### Recorded information

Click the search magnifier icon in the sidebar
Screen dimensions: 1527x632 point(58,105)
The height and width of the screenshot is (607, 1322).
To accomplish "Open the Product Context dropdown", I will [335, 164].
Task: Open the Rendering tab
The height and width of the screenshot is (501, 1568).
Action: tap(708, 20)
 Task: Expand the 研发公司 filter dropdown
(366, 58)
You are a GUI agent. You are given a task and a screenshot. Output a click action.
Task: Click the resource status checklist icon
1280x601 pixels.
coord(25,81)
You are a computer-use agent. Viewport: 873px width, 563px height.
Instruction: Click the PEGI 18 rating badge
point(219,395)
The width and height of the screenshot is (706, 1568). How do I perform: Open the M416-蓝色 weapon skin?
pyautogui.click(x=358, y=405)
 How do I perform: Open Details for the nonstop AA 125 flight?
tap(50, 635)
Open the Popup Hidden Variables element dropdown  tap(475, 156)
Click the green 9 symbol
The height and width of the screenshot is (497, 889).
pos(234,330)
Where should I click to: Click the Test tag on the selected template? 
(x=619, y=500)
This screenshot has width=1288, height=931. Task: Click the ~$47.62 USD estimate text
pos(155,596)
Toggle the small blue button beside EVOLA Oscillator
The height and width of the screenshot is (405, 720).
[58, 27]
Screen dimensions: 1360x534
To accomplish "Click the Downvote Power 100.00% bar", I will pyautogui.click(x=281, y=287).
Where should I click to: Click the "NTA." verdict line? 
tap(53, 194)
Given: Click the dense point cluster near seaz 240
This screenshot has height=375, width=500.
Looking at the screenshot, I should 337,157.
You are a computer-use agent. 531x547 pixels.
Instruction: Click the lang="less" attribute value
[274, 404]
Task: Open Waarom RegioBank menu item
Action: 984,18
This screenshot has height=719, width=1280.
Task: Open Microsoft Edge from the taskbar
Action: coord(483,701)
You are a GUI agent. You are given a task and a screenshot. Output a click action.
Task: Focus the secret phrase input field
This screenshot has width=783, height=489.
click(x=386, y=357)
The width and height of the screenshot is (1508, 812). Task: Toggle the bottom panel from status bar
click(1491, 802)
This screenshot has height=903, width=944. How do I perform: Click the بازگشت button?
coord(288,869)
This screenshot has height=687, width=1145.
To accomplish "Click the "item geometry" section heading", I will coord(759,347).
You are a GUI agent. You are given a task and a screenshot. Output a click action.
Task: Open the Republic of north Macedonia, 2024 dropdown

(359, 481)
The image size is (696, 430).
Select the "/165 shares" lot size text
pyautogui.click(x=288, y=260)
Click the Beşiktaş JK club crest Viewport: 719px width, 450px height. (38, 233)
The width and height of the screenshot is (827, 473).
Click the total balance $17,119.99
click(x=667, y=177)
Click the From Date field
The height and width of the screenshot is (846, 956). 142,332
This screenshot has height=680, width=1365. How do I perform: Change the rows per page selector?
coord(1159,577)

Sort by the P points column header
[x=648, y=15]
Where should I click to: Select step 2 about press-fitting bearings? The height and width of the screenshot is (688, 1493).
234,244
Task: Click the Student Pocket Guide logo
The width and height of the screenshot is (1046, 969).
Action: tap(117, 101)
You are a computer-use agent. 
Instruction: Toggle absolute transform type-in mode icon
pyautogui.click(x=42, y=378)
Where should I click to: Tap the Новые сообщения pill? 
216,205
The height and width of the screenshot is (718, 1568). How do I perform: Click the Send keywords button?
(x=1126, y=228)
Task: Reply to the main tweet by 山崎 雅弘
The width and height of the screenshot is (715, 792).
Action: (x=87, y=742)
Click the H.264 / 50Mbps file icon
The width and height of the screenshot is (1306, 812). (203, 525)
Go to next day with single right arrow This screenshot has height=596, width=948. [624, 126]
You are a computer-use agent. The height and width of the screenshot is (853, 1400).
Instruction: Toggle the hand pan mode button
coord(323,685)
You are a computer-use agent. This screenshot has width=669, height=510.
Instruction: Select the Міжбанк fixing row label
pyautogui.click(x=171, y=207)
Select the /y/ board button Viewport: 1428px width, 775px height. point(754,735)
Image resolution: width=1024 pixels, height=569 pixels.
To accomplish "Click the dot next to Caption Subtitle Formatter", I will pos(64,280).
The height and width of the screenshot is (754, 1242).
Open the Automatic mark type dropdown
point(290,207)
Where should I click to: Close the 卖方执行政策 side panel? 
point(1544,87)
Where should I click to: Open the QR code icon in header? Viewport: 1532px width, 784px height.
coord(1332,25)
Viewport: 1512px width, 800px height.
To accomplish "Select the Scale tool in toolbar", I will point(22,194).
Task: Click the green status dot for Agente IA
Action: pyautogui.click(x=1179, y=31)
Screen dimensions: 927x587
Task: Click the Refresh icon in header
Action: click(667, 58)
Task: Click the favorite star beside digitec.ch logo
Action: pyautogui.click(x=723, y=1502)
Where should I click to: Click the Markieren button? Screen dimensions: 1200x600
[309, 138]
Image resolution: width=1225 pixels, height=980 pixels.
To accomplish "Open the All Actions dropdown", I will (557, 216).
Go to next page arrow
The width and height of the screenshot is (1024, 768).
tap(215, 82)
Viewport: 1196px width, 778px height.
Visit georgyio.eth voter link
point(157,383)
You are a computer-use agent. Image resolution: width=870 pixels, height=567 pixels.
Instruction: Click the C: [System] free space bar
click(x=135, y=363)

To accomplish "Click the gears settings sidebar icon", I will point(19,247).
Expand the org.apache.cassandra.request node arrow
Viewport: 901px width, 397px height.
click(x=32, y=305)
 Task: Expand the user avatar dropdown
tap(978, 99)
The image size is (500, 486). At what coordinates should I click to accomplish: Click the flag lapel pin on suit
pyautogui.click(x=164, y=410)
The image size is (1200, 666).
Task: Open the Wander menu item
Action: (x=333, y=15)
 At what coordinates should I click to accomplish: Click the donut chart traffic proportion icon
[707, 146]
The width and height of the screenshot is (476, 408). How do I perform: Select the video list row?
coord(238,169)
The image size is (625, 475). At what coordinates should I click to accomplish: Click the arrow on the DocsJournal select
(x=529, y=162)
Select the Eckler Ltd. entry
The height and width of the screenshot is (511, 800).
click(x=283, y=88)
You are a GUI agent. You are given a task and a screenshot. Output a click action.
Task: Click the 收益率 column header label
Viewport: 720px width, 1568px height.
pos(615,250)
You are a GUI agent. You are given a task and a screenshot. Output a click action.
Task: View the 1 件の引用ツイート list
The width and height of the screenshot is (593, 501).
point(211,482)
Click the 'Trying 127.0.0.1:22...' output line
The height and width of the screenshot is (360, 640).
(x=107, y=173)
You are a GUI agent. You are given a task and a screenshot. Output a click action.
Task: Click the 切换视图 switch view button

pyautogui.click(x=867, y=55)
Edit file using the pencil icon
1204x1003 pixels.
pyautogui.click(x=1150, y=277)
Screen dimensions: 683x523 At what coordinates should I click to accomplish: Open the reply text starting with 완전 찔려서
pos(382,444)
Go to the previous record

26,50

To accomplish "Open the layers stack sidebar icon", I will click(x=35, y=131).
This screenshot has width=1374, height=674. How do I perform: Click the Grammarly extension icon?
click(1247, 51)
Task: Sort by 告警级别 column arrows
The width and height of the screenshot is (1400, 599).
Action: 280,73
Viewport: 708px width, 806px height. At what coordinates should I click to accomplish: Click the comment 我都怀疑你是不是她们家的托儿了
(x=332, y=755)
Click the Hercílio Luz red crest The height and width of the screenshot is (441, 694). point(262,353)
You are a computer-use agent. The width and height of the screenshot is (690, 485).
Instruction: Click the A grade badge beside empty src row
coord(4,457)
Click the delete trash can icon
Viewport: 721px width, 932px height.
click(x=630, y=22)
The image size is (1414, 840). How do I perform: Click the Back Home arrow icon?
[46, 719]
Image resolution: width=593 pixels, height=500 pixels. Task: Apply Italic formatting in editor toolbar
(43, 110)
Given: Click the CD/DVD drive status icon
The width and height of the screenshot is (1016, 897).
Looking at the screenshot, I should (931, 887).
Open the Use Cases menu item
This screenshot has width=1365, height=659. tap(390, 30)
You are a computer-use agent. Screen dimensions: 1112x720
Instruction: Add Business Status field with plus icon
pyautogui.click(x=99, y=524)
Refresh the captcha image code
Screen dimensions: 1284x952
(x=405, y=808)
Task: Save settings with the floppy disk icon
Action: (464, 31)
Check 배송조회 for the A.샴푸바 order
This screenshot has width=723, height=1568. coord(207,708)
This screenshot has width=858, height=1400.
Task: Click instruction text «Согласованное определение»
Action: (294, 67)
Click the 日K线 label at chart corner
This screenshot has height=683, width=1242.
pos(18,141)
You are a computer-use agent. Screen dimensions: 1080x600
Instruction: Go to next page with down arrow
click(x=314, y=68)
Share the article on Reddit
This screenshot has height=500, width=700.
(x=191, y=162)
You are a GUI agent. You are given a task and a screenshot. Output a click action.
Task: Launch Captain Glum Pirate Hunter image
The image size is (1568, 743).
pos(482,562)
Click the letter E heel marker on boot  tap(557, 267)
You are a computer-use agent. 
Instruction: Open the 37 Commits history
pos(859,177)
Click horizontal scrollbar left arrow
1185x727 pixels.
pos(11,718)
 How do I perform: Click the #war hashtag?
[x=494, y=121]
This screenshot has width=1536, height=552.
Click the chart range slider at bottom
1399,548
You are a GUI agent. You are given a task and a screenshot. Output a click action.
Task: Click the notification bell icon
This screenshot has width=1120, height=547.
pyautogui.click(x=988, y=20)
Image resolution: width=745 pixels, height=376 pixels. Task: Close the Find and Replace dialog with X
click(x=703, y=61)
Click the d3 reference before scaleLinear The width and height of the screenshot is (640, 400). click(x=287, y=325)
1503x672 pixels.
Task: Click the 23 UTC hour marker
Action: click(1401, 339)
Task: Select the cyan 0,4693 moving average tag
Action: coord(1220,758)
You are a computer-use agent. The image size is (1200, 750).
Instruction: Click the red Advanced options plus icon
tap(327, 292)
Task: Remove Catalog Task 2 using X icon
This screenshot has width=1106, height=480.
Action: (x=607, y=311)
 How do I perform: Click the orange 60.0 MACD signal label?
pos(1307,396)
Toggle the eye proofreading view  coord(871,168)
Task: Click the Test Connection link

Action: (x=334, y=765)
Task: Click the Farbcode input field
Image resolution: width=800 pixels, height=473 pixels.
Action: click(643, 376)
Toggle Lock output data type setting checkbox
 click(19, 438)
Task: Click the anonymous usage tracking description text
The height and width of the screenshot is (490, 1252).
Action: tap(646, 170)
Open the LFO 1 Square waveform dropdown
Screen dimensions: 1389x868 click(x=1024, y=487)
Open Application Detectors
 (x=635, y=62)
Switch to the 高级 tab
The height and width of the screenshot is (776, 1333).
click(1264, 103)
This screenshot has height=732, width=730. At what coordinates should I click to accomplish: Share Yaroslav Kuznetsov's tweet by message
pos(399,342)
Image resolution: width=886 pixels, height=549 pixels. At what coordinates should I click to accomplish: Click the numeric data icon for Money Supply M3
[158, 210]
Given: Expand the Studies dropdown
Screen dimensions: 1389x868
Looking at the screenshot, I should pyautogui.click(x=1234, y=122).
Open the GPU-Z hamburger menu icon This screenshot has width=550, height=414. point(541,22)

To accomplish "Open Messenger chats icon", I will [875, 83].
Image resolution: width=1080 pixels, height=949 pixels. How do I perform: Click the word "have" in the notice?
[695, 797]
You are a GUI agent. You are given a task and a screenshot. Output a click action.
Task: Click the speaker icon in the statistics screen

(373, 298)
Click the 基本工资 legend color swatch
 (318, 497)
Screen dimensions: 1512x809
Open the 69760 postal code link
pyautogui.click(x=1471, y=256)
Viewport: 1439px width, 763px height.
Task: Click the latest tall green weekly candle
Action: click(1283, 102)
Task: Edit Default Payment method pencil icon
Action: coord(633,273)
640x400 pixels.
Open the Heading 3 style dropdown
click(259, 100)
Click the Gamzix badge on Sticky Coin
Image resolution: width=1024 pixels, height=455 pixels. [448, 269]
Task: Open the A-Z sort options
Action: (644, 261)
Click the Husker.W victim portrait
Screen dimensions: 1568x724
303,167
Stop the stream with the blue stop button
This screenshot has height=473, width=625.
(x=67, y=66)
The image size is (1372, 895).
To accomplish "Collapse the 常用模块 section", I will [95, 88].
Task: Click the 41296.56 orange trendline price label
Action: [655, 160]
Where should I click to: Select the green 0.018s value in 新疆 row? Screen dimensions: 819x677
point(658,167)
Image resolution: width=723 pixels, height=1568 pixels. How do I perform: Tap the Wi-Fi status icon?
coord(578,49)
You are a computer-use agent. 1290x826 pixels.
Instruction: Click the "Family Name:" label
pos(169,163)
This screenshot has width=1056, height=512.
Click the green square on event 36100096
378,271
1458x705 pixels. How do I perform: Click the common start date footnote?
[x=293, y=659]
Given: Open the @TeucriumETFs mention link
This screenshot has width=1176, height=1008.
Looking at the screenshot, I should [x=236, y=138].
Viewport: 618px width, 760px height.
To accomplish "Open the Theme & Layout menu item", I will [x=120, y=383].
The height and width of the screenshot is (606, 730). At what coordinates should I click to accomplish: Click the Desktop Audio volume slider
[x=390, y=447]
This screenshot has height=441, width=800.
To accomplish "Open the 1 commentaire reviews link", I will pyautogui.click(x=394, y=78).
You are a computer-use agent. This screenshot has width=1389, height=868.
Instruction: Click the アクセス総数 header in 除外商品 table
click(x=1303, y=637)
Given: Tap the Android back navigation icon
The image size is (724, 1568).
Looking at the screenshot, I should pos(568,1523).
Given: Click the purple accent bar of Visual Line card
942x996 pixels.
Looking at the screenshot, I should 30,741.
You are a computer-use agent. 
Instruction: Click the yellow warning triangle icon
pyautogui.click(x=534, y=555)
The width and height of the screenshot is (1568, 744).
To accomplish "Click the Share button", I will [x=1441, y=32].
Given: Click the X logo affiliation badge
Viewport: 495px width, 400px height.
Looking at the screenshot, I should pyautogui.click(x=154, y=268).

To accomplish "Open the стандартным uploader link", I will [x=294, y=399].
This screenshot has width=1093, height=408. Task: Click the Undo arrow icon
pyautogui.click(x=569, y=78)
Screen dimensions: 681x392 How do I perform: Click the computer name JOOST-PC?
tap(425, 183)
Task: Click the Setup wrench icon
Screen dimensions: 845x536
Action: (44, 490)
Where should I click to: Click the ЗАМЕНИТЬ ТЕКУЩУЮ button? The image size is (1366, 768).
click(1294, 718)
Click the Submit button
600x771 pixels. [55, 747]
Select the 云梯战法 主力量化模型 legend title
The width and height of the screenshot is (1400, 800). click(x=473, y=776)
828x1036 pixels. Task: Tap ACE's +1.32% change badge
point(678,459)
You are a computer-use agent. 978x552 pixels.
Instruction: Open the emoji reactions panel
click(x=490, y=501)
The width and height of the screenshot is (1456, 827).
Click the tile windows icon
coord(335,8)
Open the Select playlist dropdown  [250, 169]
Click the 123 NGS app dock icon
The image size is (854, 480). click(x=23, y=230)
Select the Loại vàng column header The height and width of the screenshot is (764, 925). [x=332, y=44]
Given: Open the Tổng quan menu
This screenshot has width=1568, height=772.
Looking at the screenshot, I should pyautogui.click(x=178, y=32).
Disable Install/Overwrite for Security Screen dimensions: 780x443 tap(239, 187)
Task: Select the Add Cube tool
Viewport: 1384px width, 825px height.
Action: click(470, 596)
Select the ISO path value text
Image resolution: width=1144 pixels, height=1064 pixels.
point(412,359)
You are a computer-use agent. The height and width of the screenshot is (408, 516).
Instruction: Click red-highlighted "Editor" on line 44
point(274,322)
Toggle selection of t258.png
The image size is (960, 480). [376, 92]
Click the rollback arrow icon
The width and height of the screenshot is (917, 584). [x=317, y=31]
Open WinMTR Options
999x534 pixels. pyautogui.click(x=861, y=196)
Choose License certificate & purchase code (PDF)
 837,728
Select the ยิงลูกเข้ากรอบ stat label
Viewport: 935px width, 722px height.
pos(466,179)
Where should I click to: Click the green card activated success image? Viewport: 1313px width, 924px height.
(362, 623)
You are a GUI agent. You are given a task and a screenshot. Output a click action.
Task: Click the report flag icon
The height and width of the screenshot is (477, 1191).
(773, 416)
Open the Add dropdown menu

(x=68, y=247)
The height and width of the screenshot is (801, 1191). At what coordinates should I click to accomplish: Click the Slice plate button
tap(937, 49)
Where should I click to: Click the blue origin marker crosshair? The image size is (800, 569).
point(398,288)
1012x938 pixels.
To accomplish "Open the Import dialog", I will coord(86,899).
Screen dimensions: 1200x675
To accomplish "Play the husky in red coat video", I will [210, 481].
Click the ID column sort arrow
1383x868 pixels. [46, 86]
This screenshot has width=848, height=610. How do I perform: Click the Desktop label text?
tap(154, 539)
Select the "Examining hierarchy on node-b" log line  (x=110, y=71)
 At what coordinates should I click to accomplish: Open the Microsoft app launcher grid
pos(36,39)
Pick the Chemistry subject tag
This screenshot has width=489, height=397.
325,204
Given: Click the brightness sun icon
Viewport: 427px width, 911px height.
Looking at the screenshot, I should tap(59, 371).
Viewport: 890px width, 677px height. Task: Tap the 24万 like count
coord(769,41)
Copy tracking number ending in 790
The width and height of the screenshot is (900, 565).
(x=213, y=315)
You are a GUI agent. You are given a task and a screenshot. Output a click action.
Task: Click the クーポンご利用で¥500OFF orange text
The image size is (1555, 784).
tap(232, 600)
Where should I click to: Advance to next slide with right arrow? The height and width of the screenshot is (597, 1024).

### About this task
From the first line of the data above through the line containing "Task: Open the Rendering tab", repeat each line exactly, and add nothing.

### Response to the exercise
Click the search magnifier icon in the sidebar
Screen dimensions: 1527x632 point(58,105)
The height and width of the screenshot is (607, 1322).
To accomplish "Open the Product Context dropdown", I will [335, 164].
Task: Open the Rendering tab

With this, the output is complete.